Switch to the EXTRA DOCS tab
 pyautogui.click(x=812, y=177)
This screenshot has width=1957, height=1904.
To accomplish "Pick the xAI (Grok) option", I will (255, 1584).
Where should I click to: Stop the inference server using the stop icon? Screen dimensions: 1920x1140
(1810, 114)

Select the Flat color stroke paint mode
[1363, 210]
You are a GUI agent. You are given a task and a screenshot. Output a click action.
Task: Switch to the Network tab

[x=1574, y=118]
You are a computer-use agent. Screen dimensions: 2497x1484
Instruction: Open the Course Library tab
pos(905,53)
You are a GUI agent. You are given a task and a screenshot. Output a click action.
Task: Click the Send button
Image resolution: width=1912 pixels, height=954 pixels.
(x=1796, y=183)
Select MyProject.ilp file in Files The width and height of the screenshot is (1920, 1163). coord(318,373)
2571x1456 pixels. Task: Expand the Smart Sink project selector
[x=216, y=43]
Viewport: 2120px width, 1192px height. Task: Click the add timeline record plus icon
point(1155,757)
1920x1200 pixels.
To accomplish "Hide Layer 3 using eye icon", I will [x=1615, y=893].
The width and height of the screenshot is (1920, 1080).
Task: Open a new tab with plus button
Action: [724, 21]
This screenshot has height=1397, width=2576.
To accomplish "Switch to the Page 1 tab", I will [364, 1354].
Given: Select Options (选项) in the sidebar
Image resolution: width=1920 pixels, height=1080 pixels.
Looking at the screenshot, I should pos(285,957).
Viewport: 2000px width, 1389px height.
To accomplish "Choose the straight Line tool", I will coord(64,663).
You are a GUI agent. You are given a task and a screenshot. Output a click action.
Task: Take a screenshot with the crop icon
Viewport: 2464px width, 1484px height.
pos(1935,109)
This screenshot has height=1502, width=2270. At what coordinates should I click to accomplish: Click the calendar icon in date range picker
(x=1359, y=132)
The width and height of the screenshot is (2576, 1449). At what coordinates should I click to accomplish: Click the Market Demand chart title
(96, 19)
####
● What is needed
Each line of the data above is to be set down exactly.

● Task result
Switch to the EXTRA DOCS tab
 pyautogui.click(x=812, y=177)
This screenshot has width=1957, height=1904.
To accomplish "Pick the xAI (Grok) option", I will (255, 1584).
Where should I click to: Stop the inference server using the stop icon? Screen dimensions: 1920x1140
(1810, 114)

Select the Flat color stroke paint mode
[1363, 210]
You are a GUI agent. You are given a task and a screenshot. Output a click action.
Task: Switch to the Network tab

[x=1574, y=118]
You are a computer-use agent. Screen dimensions: 2497x1484
Instruction: Open the Course Library tab
pos(905,53)
You are a GUI agent. You are given a task and a screenshot. Output a click action.
Task: Click the Send button
Image resolution: width=1912 pixels, height=954 pixels.
(x=1796, y=183)
Select MyProject.ilp file in Files The width and height of the screenshot is (1920, 1163). coord(318,373)
2571x1456 pixels. Task: Expand the Smart Sink project selector
[x=216, y=43]
Viewport: 2120px width, 1192px height. Task: Click the add timeline record plus icon
point(1155,757)
1920x1200 pixels.
To accomplish "Hide Layer 3 using eye icon", I will [x=1615, y=893].
The width and height of the screenshot is (1920, 1080).
Task: Open a new tab with plus button
Action: [724, 21]
This screenshot has height=1397, width=2576.
To accomplish "Switch to the Page 1 tab", I will [364, 1354].
Given: Select Options (选项) in the sidebar
Image resolution: width=1920 pixels, height=1080 pixels.
Looking at the screenshot, I should pos(285,957).
Viewport: 2000px width, 1389px height.
To accomplish "Choose the straight Line tool", I will coord(64,663).
You are a GUI agent. You are given a task and a screenshot. Output a click action.
Task: Take a screenshot with the crop icon
Viewport: 2464px width, 1484px height.
pos(1935,109)
This screenshot has height=1502, width=2270. At what coordinates should I click to accomplish: Click the calendar icon in date range picker
(x=1359, y=132)
The width and height of the screenshot is (2576, 1449). At what coordinates should I click to accomplish: Click the Market Demand chart title
(96, 19)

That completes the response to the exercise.